So if you need the Gra to not believe things which you don't believe, or conversely if the fact that he accepted something means that you are unable to do anything besides accept it as well, then what can I tell you? If your emunas chachomim doesn't permit you to accept the notion that the majority of rabbis accepted the Zohar if it isn't exactly what they thought it was, but at the same time you yourself are convinced that the Zohar is not what they thought it was, my suggestion is that you develop another notion of emunas chachomim. Don't require things of the Gra or yourself which are unrealistic.

The same goes for your view of what halacha is. If it would be a crime for the Zohar to be machria in halacha, maybe your view of what halacha is needs retuning to come more into lockstep with your view of the Zohar. What if it's not a tragedy if some foreign matter unwittingly gets mixed in with halachic deciding? Lo bashamayim hi, just like you said.

What I'm saying is, no one can work it for you besides you. Maybe the stimulus of the points and discussions of others can point you in the right direction, but ultimately it's going to be you yourself who succeeds or fails.

yaak said...

Just FYI:

R' Ovadia's son, Rav Yitzhak Yosef, wrote in Ein Yitzhak vol. 3 about 30 pages talking about whether we follow the Pashtanim or Mekubalim.

He concludes that we follow the Pashtanim (and mentions that his father changed the mindset from the way it was 50 years ago, where many Sepharadim followed the Mekubalim, presumably, from the Ben Ish Hai's influence).

The only exception is in Hilchot Tefilla, where we follow the Mekubalim.

Joel said...

Resurrecting this thread 4 years later:

The gemara in zevachim on the very next amud also seems to reflect the opinion that Pinchas was a kohein earlier.
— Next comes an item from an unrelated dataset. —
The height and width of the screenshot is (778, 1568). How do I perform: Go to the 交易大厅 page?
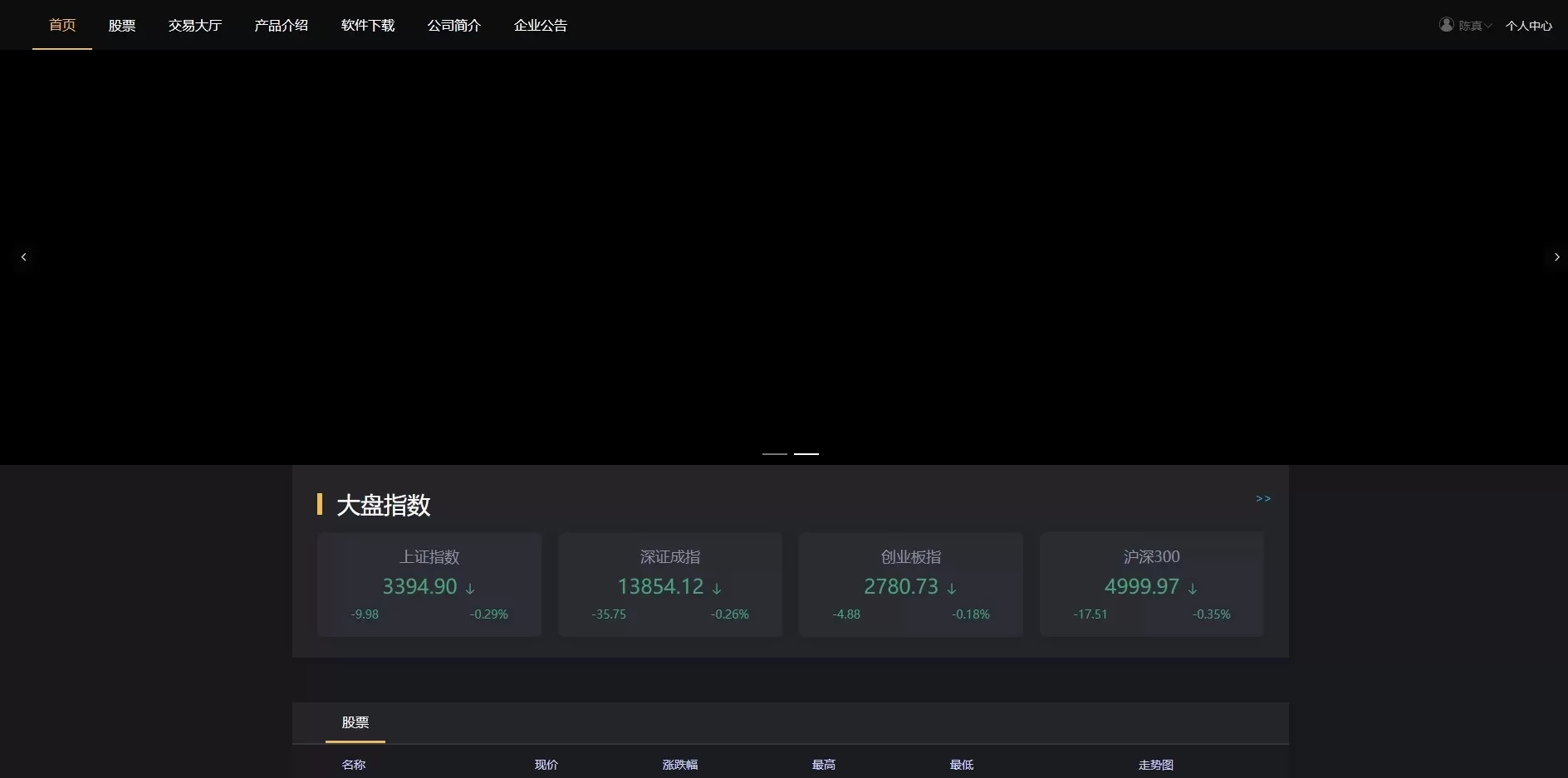[195, 26]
It quotes a beraita about Elisheva bat Aminadav, who had 5 semachot on the day the mishkan was inaugarated. One of the 5 is that her grandson, Pinchas, was the mashuach milchama. This seems to imply that Pinchas was a kohein 38 years before the incident with Zimri.

See the Maharsha ad loc. who clearly reads the gemara like this.

menachem said...

A point to ponder. The Midrash Rabbah (Bamidbar 20:26) lists 12 miracles that occurred in the story of Pinchas and Zimri.

Two of them were that Pinchas did not become impure. 1) The blood did not drip on him 2) G-d kept Zimri and Kozbi alive, so as not to make Pinchas impure.

Perhaps this Midrash held that Pinchas was a Kohen. Otherwise, why would G-d make a special miracle not to make Pinchas impure?